[Saved entries]

◆ ◆ ◆ ◆ ◆ ◆ ◆

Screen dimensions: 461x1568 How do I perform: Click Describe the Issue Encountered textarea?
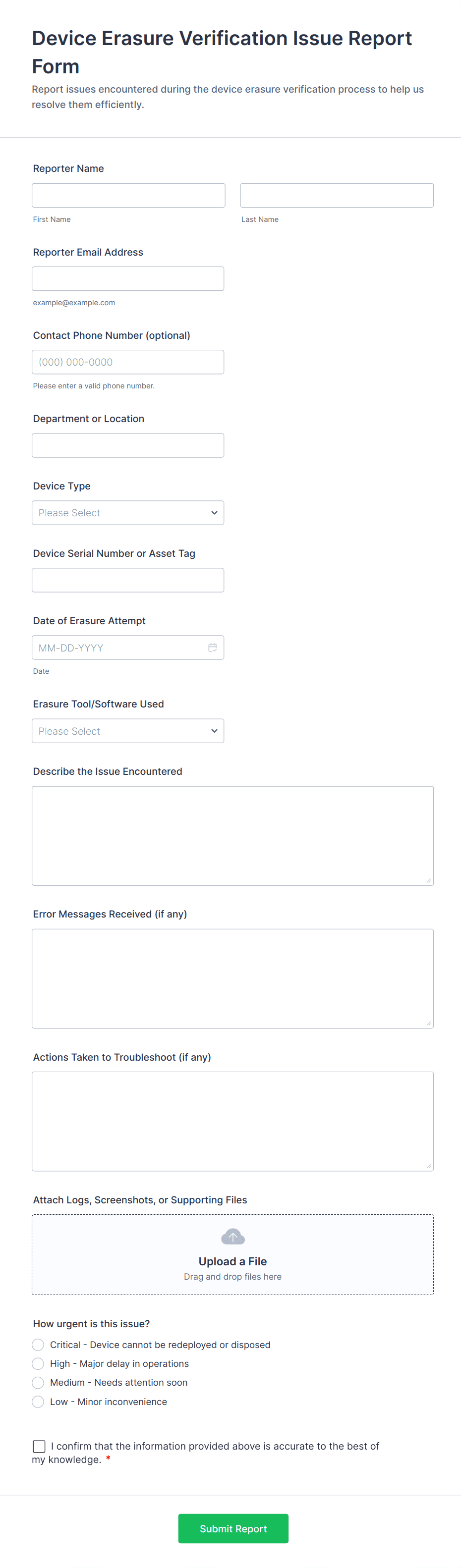coord(232,836)
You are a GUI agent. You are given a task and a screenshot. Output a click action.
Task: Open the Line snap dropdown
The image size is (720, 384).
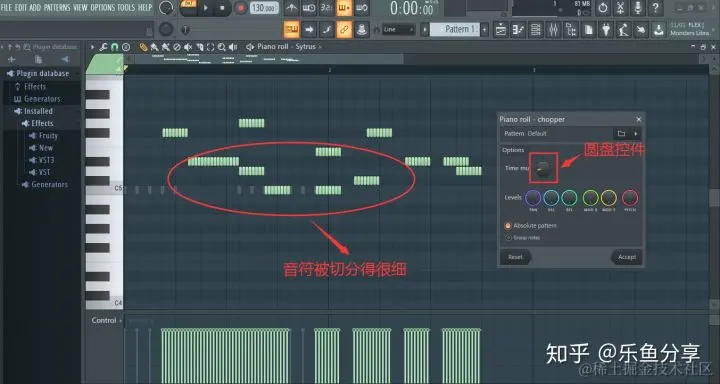click(399, 30)
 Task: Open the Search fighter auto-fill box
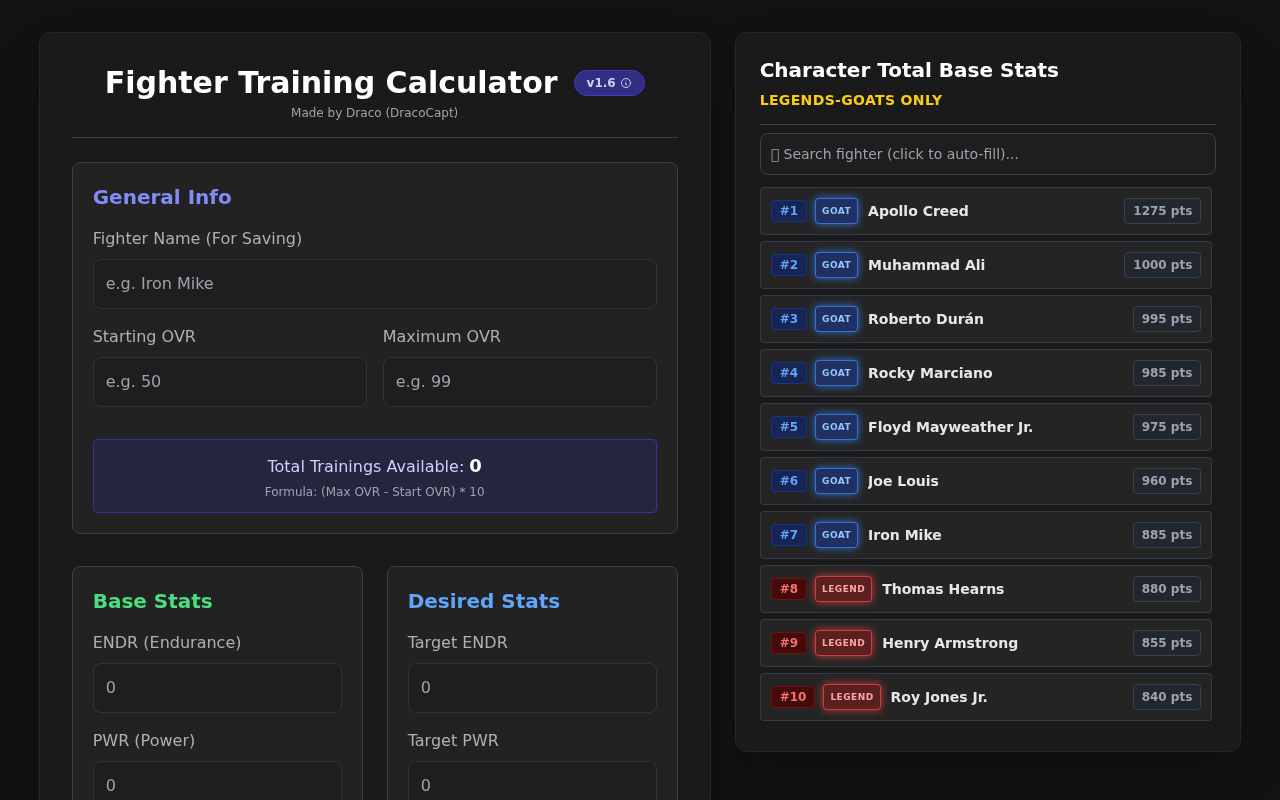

◆ ◆ ◆ ◆ ◆ ◆ ◆

■ What the exercise asks
Every line above should be returned word for word, with the pictures left behind.

■ Completed exercise
Screen dimensions: 461x1568 How do I perform: Click Describe the Issue Encountered textarea?
coord(232,836)
You are a GUI agent. You are given a task and a screenshot. Output a click action.
Task: Open the Line snap dropdown
The image size is (720, 384).
click(399, 30)
 Task: Open the Search fighter auto-fill box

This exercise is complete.